How can we encourage employees to problem solve in new and innovative ways, ultimately empowering people to achieve more? On our campus, there’s a home for the relentlessly curious and lifelong learners who like to be hands-on.
Enter The Garage, Microsoft’s makerspace and outlet for experimental projects — a testament to Microsoft’s continual evolution. The Garage is Microsoft’s free-wheeling, no-holds-barred ode to hack culture. Launched in 2013, it began from what was an offshoot of Office Labs. At Microsoft’s corporate headquarters in Redmond, Wash., a passionate community of a few hundred people opened the first Garage location. Now, The Garage is a global program with seven Garage spaces worldwide and many thousand active employees. It inspires tens of thousands more Microsoft employees and interns — and the technology industry as a whole — to reconsider how innovation is possible through hack culture and engineering experimentation.
In 2015, we had the opportunity to open a Garage makerspace of our own on our campus in Silicon Valley, a community ripe with innovative thinking and diverse ideas. “The primary role of The Garage is to allow our employees an innovation space,” said Kenny Spade, Microsoft Garage manager. “We have a makerspace, but we also regularly host activities and events to help spark creativity and encourage collaboration amongst our employees.”
Garage guests have access to the latest technology, including a 60-watt laser from Universal Laser, soldering stations, an 82-inch Perceptive Pixel display connected to a scanning station that uses Kinect to create 3D replicas of Garage guests and more 3D printers including the MakerBot Replicator Mini.
With these tools and more, the Garage helps to empower people as makers — to challenge convention, build on their passions and move ideas forward. During a drone racing event the Garage hosted in April, employees got an opportunity to try out drone technology. The Garage also serves as a hub through which we build connections with the local tech and higher education communities in the Bay Area.
“Getting a look at the makerspace, getting their hands on technologies like HoloLens allows people outside Microsoft to understand that we are more than some of the software packages they might be used to — they get to experience our innovative technologies being developed in the Silicon Valley,” Spade said.
Recently, we were honored to host the University Innovation Fellows (UIF) of Stanford University. The UIF program empowers students around the world become leaders of change.

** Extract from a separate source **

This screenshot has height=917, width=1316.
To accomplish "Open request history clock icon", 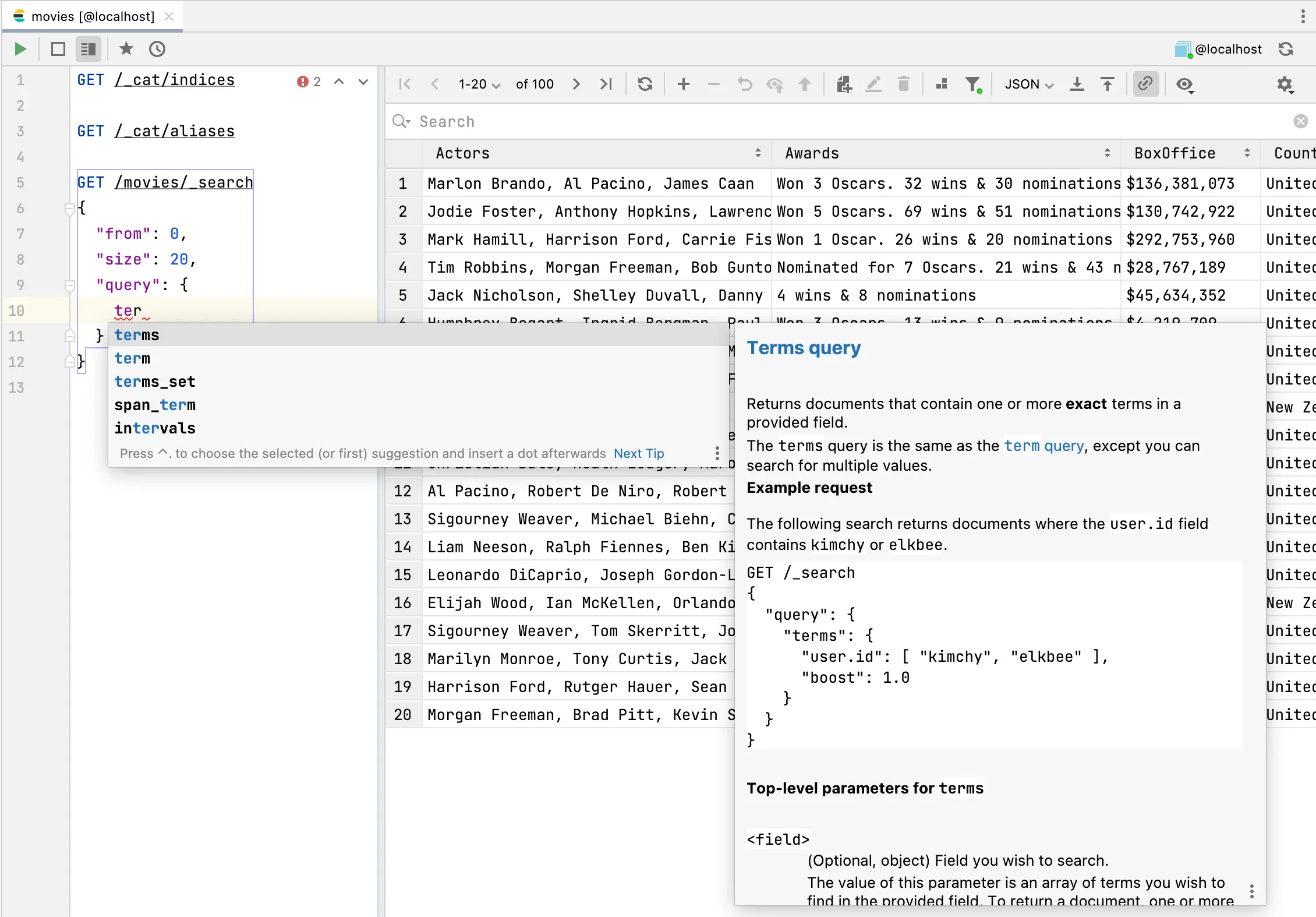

“These are the brightest students in this field selected by their schools,” Spade said. “They’re engineering people, or people who are pursuing technology fields, who are then able to come to the Silicon Valley and experience what these companies have to offer and how they work.”
The program, run by Stanford University’s Hasso Plattner Institute of Design (d.school), has trained 1,000 fellows from 185 schools internationally. On Sunday, March 12, we were honored to host about 300 fellows. They spoke to Microsoft employees about “Leading from the Bottom” and the future of innovation at Microsoft. Later that day, they broke out into an UnConference, where topics most interesting to them were decided on the spot. On Monday, about 50 students returned to Microsoft to tour The Garage, speak more intimately with employees and get an in-depth, hands-on training on technologies like HoloLens. They used the Unity game development platform and were able to write and deploy code to the HoloLens, showing them just how easy it could be to get involved in mixed reality.
“All the students had so much excitement and passion to be a part of this program, and it’s great because we’re able to have them on campus and share some of that excitement with our employees at Microsoft,” Spade said.
“We reflect their excitement and value being able to share our passion with them and like answering why we love being in this field and why we think they’ll love being in this field when they graduate.”
This July, The Garage will again serve as “Hack Central” for the largest private hackathon in the world. Microsoft’s fourth annual company-wide One Week Hackathon kicks off on July 24. At our last One Week Hackathon, more than 16,000 hackers participated globally. About 60,000 employees worldwide got involved in more than 3,200 registered Hackathon projects, ranging from bots to HoloLens, as well as focusing on cognitive services, accessibility, inclusive design and more.
The goal of the hackathon is for employees to drive whatever they are interested in, whether that’s flexing a new muscle completely unrelated to their previous work with an inspired team or building a new feature for an ongoing project.
“The Hackathon is a major effort within the company to give our employees an opportunity to try something new,” Spade said.
This year, we’re thrilled to invite the UIF students to participate. The fellows will put together proposals for how to hack and increase diversity in tech, and students with the best ideas will fly to Silicon Valley for One Week.
“This gives us the opportunity to be able to learn from people outside of Microsoft, and the reverse, too,” Spade said.